Local Market Typing Framework
A strategic model revealing where Axios can win — and how to innovate, differentiate and grow across 34+ markets
Local Market Typing Framework
A strategic model revealing where Axios can win — and how to innovate, differentiate and grow across 34+ markets
Create a common language for describing market dynamics or aligning teams on city-by-city strategy.
Axios Local expanded quickly into dozens of cities — each with different competitive landscapes, civic identities, audience densities, and revenue potential.
Leadership needed a unified strategic lens to answer foundational questions:
What type of market is each city?
Where does Axios have a natural advantage?
Where should we double down, adjust, or rethink our approach?
How do we tailor editorial, marketing and revenue strategy to local conditions?
I built Axios’ first Local Market Typing Framework: a multi-dimensional strategic model integrating more than 200 internal and external signals to categorize each city into distinct strategic “types.”
This system combines:
Local audience behaviors
Competitive media landscapes
Civic identity + economic drivers
Professional influencer density
Axios performance data
Advertising + revenue patterns
Market saturation + differentiation potential
The goal: give Axios a shared, strategic map of where and how to win.
Each city receives a data-backed “type,” paired with implications for editorial tone, product strategy, revenue narratives, and market-level decision-making.

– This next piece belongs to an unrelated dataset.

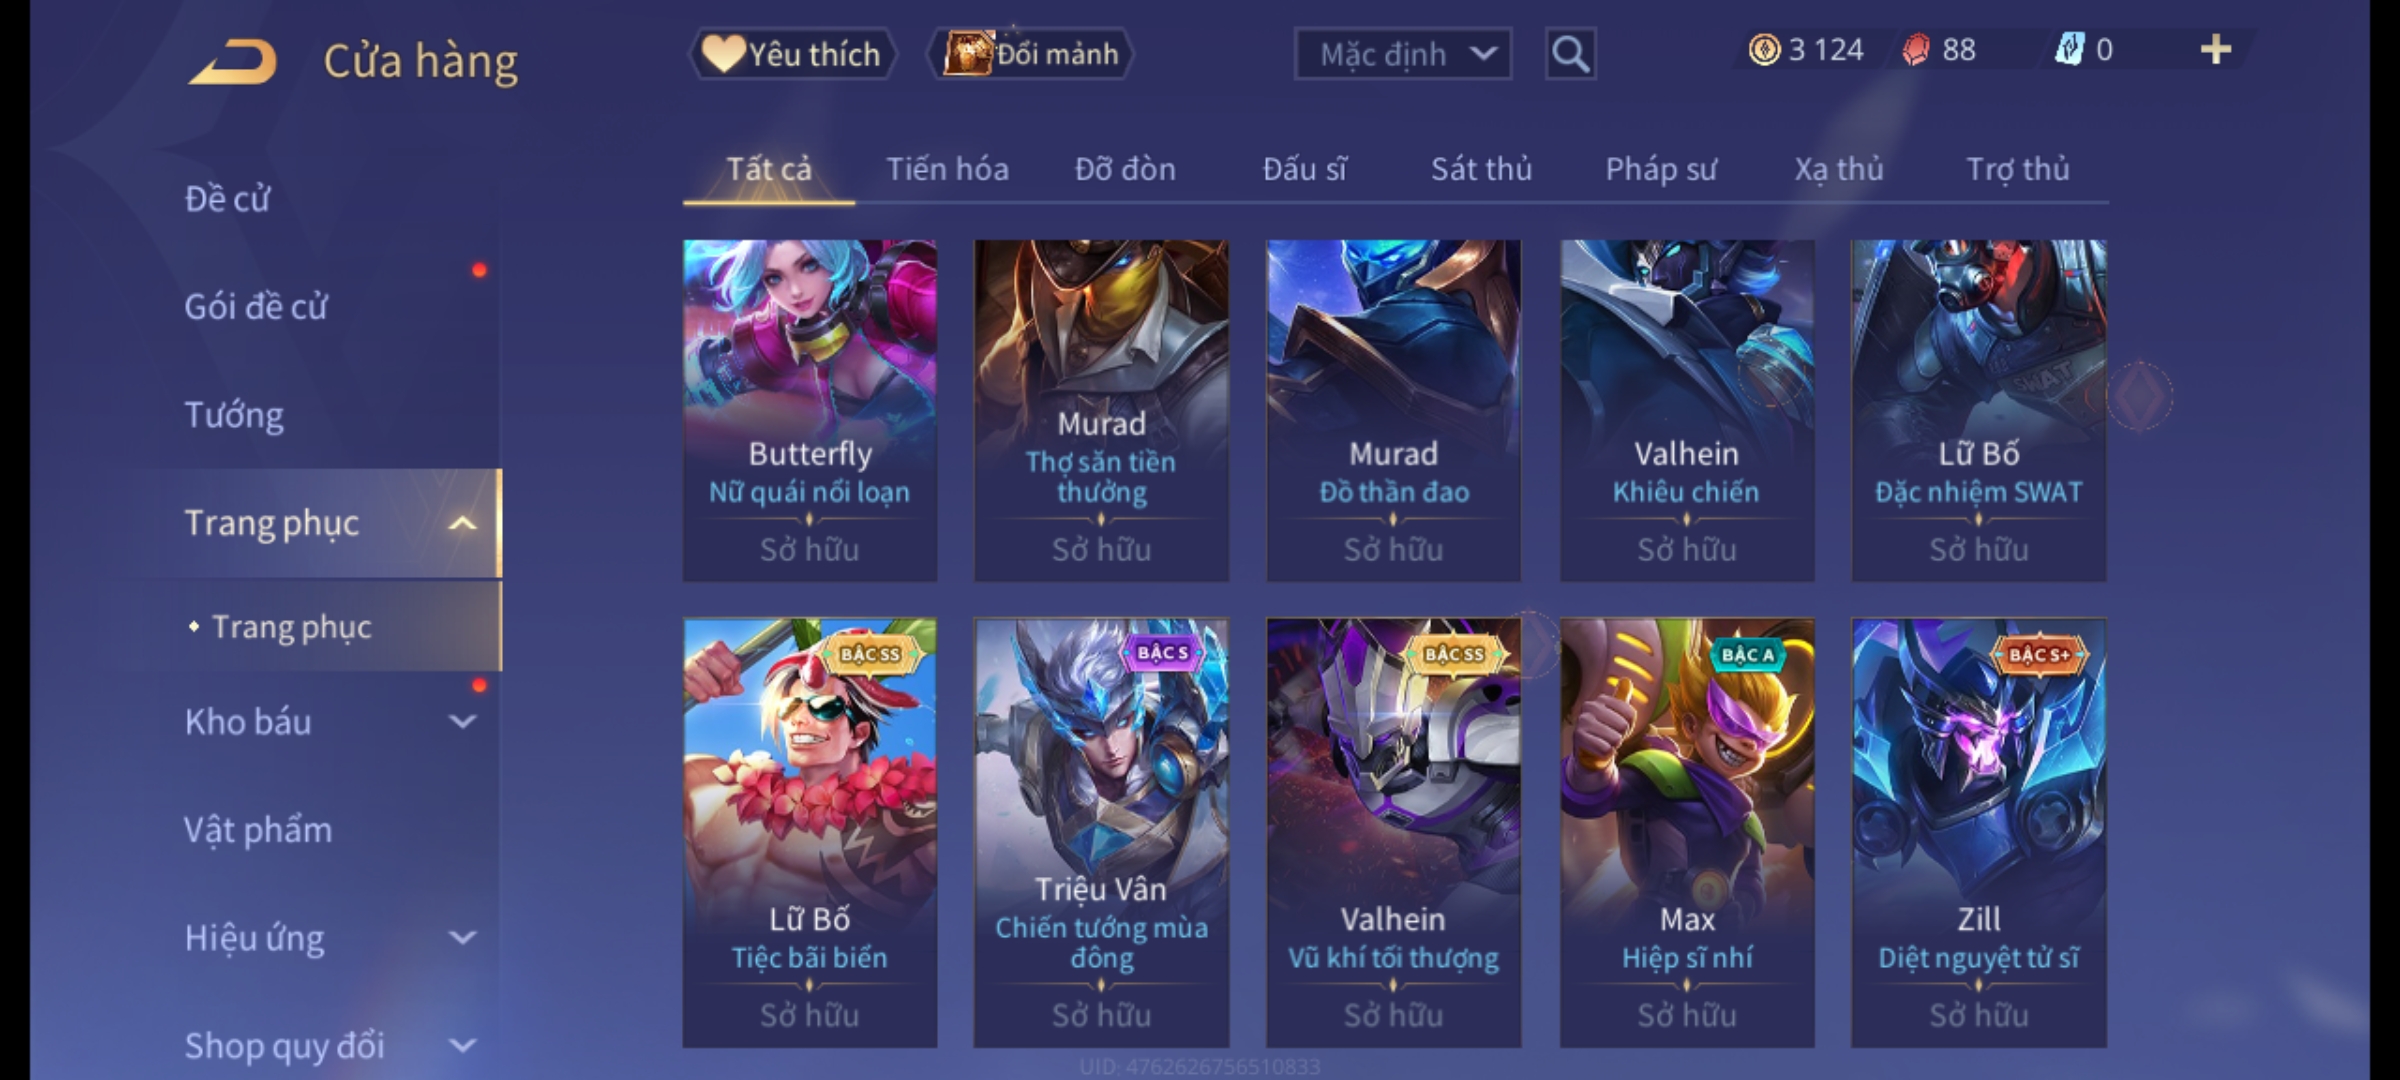This screenshot has height=1080, width=2400.
Task: Tap the gold coin balance icon
Action: tap(1764, 50)
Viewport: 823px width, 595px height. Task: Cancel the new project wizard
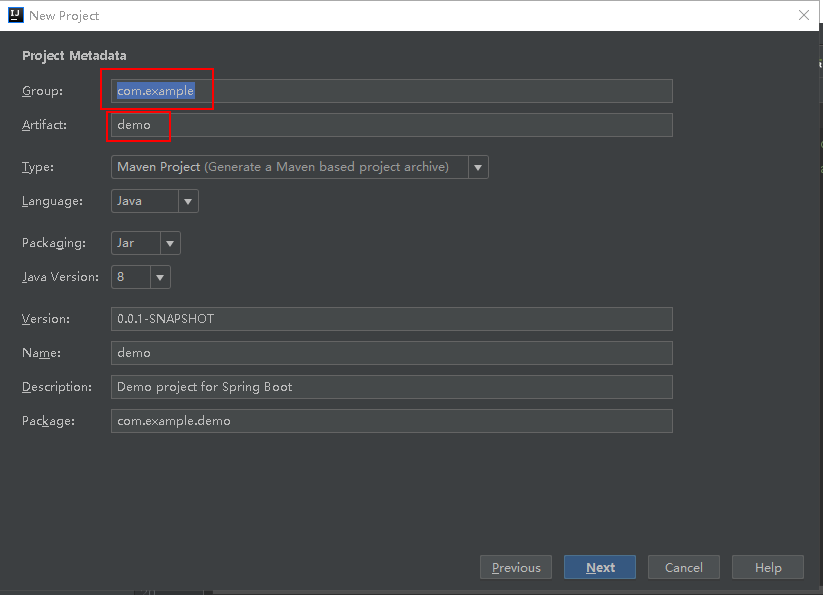click(x=683, y=567)
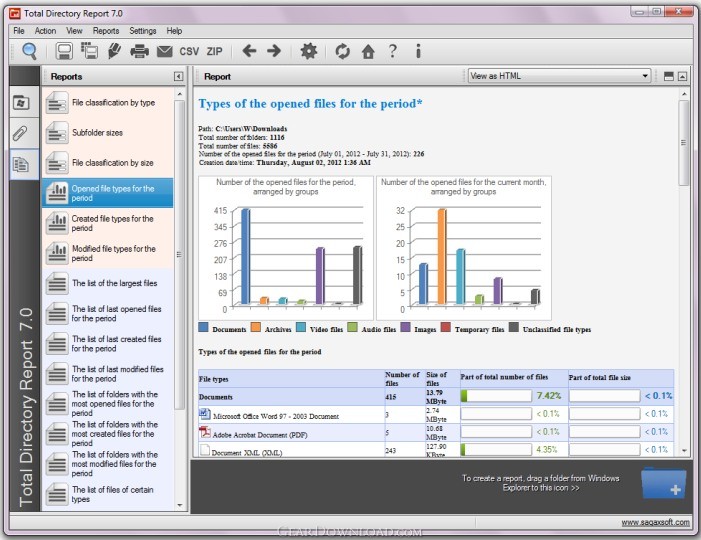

📊 200+ signals synthesized into a single, repeatable strategy model
🗺️ 34 cities mapped into clear strategic types adopted by leadership
🎯 Provided the backbone for city-level strategy, from editorial priorities to positioning
📈 Informed resource allocation, advertiser framing, and expansion conversations
🤝 Enabled cross-functional teams to work from the same “market reality” for the first time
This framework became a central decision-support tool, helping Axios Local shift from intuition-driven planning to data-backed market strategy.
Accountable for:
Ensuring the framework aligned with editorial, revenue and growth goals
Driving cross-functional understanding and adoption across Local, Revenue and Editorial leadership
Maintaining clarity and rigor as the model scaled and informed broader planning
Delivering a model that supported long-term strategy, not just a one-time classification
Responsible for:
Designing the market-typing methodology and multi-signal scoring framework
Conducting competitive analysis and synthesizing 200+ market indicators
Creating individual city profiles, scoring sheets, opportunity maps and strategic implications
Translating complex data into a simple, intuitive model leadership could immediately use
Signal Identification & Data Mapping
Pulled data from LinkedIn, Census, local media ecosystems, Axios performance dashboards, ACV patterns, civic identity indicators and competitive landscapes.
Model Development
Built a weighted scoring system incorporating audience potential, competitive saturation, professional density, revenue readiness and differentiation signals.
City Typing & Profiles
Assigned each city a strategic type, with accompanying diagnostics: strengths, risks, opportunities, long-term potential.
Strategic Implications
Developed tailored recommendations for editorial tone, content mix, coverage depth, growth tactics and revenue positioning for each type.
Leadership Alignment
Ran reviews with Local, Growth, Product, Revenue and Editorial leadership to refine, validate and operationalize the model.
Deliverables I Created
Market Typing Framework + Scoring Model
34 City Profiles
Competitive Landscape Summaries
Strategic Recommendation Decks
Tools I Used
LinkedIn campaign manager
Looker BI
Sailthru
ChatGPT
Skills I Applied
Segmentation leadership
Vendor management + methodological direction
Mixed-methods research
Strategic modeling
Cross-functional alignment
Executive storytelling
Different cities demand different strategies. One-size-fits-all models hide more than they reveal.
Clarity accelerates planning. Once teams could see each city through the same lens, decisions moved faster.
This framework became an ecosystem tool. Editorial, revenue and growth teams now plan in lockstep, grounded in shared reality.